ASSIGNED TASK — Find the word "agent" in the listing, and copy out each line where it turns up.

DATASET CONTENT —
▬▬▬▬▬▬

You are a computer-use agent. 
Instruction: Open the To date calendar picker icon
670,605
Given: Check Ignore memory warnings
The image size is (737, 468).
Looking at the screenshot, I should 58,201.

▬▬▬▬▬▬

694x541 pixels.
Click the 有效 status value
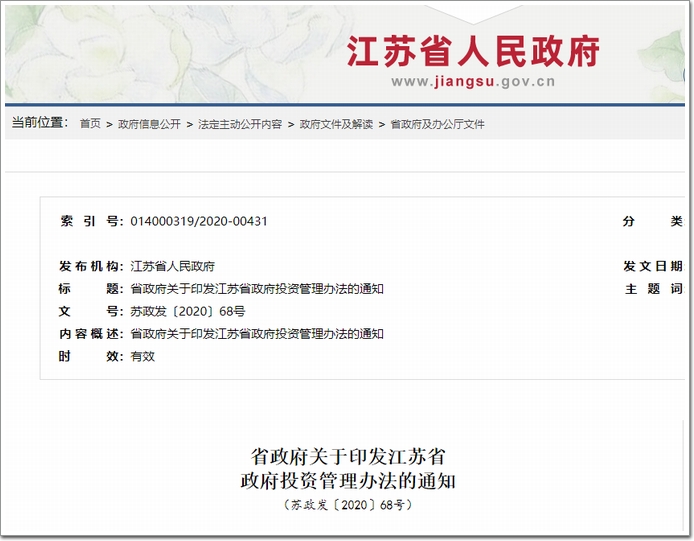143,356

▬▬▬▬▬▬

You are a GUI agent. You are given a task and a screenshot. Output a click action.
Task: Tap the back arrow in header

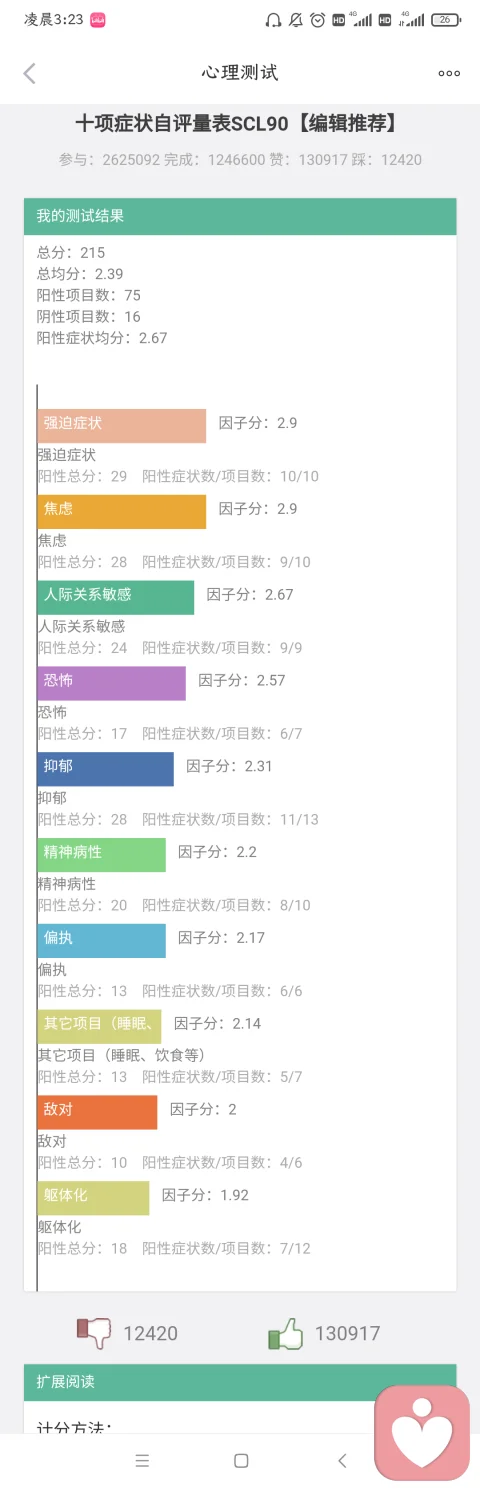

▬▬▬▬▬▬

PROBLEM SOLUTION —
You are a computer-use agent. 
You are a GUI agent. You are given a task and a screenshot. Output a click action.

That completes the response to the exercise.